◆ WHAT IS EXPECTED
Scan the records below, and wherever a line has the word "each", pull it out.

◆ GIVEN RECORDS
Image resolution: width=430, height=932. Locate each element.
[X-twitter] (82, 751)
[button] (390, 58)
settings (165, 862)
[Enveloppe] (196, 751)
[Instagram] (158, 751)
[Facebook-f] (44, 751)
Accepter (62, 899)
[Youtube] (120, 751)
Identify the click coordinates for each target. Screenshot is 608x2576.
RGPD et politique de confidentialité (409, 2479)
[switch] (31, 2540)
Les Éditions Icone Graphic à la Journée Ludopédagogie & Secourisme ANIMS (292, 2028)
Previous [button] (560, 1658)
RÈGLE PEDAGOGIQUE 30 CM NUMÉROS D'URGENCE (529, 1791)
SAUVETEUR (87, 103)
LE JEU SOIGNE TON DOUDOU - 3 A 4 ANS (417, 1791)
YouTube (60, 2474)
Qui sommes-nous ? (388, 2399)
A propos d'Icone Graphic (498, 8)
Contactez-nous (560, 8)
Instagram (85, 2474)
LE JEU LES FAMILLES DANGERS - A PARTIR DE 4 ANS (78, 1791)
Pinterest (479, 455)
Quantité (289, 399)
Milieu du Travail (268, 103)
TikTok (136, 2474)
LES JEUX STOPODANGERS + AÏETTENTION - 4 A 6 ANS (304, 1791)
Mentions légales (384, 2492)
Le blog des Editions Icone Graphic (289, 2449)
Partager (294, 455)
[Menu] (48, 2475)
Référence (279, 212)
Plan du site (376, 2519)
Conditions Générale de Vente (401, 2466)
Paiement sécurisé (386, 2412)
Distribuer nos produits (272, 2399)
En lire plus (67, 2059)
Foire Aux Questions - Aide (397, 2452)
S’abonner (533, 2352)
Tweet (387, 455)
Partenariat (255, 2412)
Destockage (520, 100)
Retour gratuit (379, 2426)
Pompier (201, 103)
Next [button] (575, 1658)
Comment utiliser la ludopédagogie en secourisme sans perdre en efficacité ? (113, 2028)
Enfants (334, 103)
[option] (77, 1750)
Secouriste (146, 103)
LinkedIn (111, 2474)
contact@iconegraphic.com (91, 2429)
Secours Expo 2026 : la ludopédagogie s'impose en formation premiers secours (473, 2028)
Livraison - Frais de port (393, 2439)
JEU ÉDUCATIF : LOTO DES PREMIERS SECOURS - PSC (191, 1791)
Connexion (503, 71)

◆ YOUR SOLUTION
Image resolution: width=430, height=932. Locate each element.
Identify the click coordinates for each target. Screenshot is 608x2576.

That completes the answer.